Postby Martin Walker » Sun Mar 10, 2019 2:10 pm

Hi kelpbeds, and welcome to the SOS Forums! 8-)

Just had a listen to your own and the reference audio links, and there indeed a lot of difference between the two. All your notes are in the right place, and the performance basically sounds fine to me, but the most noticeable difference is the mix itself.

Where the reference mix has all its various elements sounds balanced and spread across the stereo field, yours doesn't. Just read Drew's comments, and on my playback system I don't think your mix is mono.

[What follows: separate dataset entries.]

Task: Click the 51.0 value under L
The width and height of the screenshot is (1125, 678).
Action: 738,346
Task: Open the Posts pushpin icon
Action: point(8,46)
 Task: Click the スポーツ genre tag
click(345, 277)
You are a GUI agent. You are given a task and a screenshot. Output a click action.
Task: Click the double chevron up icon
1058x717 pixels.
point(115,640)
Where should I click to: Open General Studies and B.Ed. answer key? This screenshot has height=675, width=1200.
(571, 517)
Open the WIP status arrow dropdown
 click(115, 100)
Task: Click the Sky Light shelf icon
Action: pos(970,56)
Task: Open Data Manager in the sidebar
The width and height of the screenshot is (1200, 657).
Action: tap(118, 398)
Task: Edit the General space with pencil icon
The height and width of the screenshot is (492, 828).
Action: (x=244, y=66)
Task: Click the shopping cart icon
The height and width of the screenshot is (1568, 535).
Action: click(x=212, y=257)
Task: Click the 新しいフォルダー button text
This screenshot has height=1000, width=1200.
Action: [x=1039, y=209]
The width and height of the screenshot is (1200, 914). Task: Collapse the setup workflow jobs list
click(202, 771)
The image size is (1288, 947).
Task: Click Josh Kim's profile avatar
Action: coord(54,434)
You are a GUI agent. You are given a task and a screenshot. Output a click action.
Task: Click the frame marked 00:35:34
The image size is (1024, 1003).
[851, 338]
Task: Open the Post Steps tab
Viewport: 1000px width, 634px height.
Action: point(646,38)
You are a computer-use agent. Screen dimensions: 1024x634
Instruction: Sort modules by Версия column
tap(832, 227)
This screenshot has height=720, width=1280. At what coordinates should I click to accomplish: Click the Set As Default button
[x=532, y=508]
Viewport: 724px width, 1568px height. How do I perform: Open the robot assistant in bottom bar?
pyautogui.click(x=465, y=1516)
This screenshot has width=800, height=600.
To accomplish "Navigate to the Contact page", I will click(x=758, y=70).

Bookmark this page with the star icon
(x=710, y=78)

The entire mix is very narrow and panned rather to the left, but I can definitely hear some stereo width that disappears when I switch to mono.

Onto the instruments themselves, the drums sounds initially good on the intro, but once into the songs your kick drum sticks out and dominates their sound, while the snare and other sounds get a little lost.

Meanwhile, the reference bass guitar is compressed so its output is very even and 'driven', while yours sounds a bit weedy and distant by comparison.

However, the biggest difference to my ears is the main guitar parts, which on the reference are double-tracked and spread across the loudspeakers for a 'big' sound, while yours sounds like a narrow mono sound panned around 10'o clock, which makes the overall mix sound rather small. These guitars also sound rather distant (like a live musician playing on a stage at the other end of a hall), whereas the reference track has them right 'in your face'.

It might be worth revisiting your reverb choices, to pull everything forward, but particularly your panning, so that you get both a close but wide delivery.

Hope this helps!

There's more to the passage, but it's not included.